Structurally, two basic types of carbon nanotubes (CNTs) exist — single-walled nanotubes (SWNT) and multi-walled nanotubes (MWNT) — but the arrangement of carbon atom groups in these structures also varies. Carbon nanotubes are essentially rolled-up sheets of graphite, which are built upon a series of interlocking, hexagonal, six-carbon atom bonds. These bonds can be arranged in one of three configurations: zig-zag, where they alternate in a linear pattern down the length of the cylindrical nanotube wall; armchair, where the structure is a collection of straight lines of bonds; and chiral, where the bonds drift in a linear fashion to a left or right angle down the length of the tube.
Within this fundamental class of structures, carbon nanotubes also vary by being straight cylinders, or distorted in some manner such as coiled or branched. Additional forms that have been created include the nanotube with a carbon buckyball sphere attached to it, known as a nanobud, and cup-stacked nanotubes, which are a series of concave, disc-shaped structures aligned in tube form. Torus, or donut-shaped, nanotube structures have also been made and have high magnetic moment properties that would make them useful as powerful sensors.
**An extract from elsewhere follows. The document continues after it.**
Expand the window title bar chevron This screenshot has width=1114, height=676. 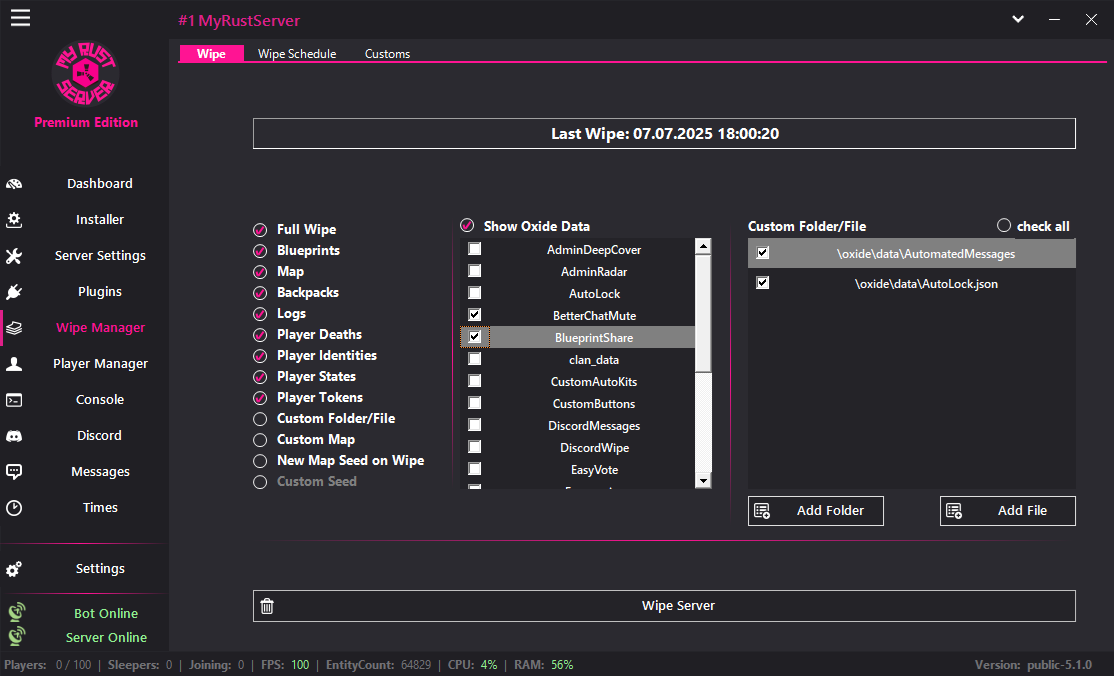[x=1017, y=18]
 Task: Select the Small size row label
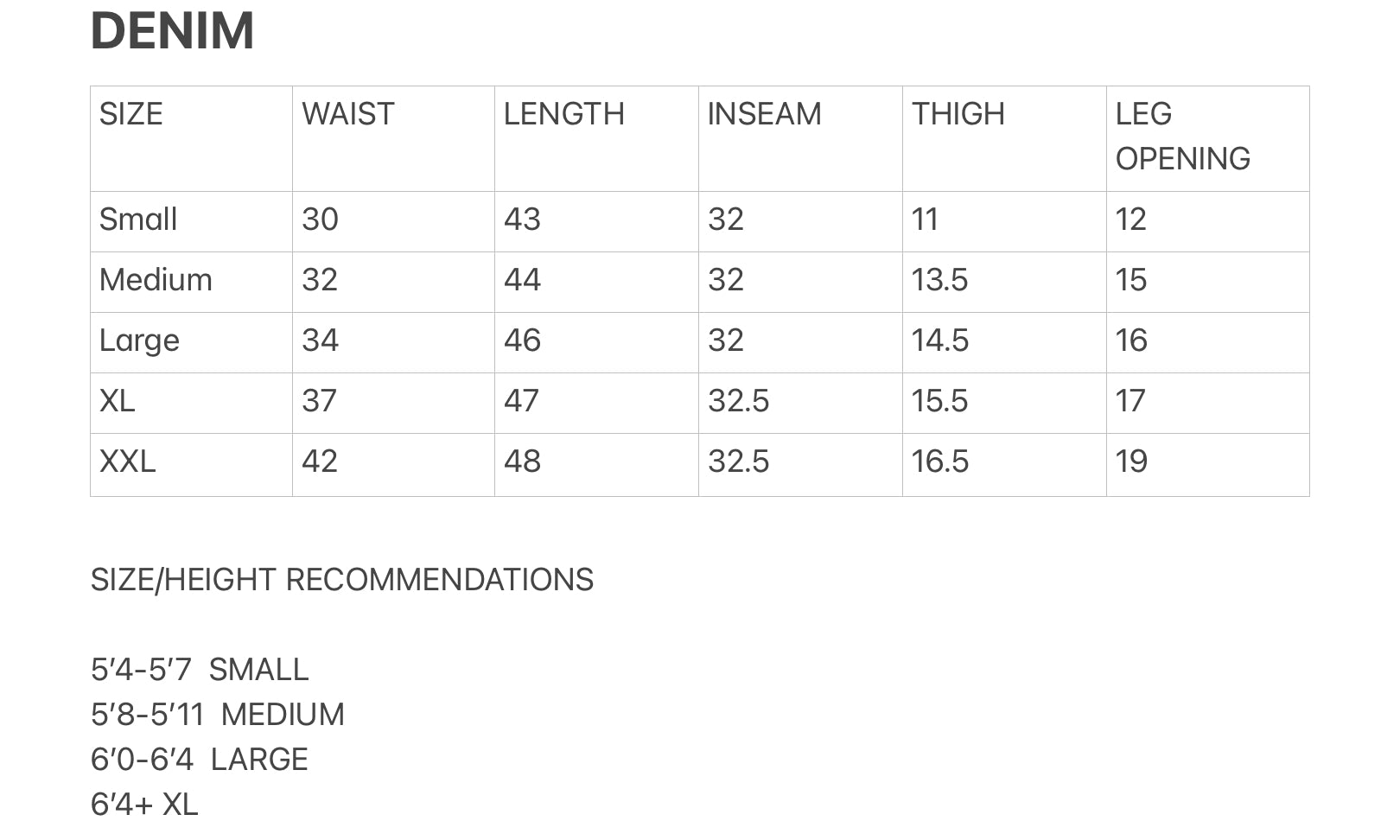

The structure of carbon nanotubes also determines their physical and chemical properties, where armchair nanotubes are always metallic in terms of electrical conductivity, and zig-zag and chiral forms are semiconducting. The six carbon bonds that make up the basic hexagonal structure of a carbon nanotube are spaced around 0.14 nanometers from each other in strong molecular, covalent bonds. These rolled sheets of graphite are then bound to each other in multi-walled nanotubes, which are essentially cylinders within cylinders, by weak van der Waals forces, at a distance of about 0.34 nanometers between cylinder walls. This weak molecular bond allows the graphite sheet structures to slip against each other, which makes it easy to rub off graphite in applications such as when a pencil is pressed against paper.
Other types of carbon nanotubes include extreme carbon nanotubes, which are simply variations on the natural design where they are very long, short, or thin. They have applications in the building of cable 20 to 100 times stronger than steel for such things as a space elevator, and for artificial muscles which can operate in a temperature range from -321° to 2,800° Fahrenheit (-196° to 1,538° Celsius). Some extreme nanotube films are also capable of capturing infrared wavelengths of light known as black body radiation or heat radiation. This would make them useful in solar cells that could capture this heat emitted by the Earth into space at night, which would allow for around-the-clock energy generation at an efficiency level of over 35%, which is two to five times better than that of conventional solar cells.